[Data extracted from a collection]
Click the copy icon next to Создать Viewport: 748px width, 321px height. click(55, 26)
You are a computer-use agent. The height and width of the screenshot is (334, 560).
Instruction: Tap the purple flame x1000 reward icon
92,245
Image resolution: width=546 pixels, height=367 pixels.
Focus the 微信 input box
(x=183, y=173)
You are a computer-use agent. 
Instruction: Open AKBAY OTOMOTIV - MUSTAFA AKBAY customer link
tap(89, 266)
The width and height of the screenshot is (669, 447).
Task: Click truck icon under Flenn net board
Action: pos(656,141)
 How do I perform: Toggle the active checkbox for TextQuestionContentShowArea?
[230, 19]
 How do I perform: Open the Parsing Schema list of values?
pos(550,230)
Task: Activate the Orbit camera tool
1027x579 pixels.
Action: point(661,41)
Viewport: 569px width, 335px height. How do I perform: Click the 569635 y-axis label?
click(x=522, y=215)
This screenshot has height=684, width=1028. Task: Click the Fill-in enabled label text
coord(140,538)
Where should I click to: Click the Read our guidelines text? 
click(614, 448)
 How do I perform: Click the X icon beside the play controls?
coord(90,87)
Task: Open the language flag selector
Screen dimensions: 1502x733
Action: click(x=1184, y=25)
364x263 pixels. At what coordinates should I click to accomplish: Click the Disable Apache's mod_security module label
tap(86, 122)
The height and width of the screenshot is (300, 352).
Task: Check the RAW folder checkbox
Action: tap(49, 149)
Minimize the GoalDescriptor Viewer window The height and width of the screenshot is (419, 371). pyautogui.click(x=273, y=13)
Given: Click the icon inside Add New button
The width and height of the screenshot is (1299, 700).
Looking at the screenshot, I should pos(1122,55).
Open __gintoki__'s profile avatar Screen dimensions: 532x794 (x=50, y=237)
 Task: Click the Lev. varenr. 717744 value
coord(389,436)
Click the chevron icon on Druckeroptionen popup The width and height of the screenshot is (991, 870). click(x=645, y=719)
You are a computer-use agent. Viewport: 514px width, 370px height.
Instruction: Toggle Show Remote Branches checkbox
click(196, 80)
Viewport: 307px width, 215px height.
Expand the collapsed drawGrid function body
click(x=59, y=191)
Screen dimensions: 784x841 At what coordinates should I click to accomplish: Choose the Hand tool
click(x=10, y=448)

**Work instructions**
If a line in the records above contains the word "agent", copy it.

**Problem solution**
You are a computer-use agent. The height and width of the screenshot is (334, 560).
You are a computer-use agent. 
You are a computer-use agent. Viewport: 514px width, 370px height.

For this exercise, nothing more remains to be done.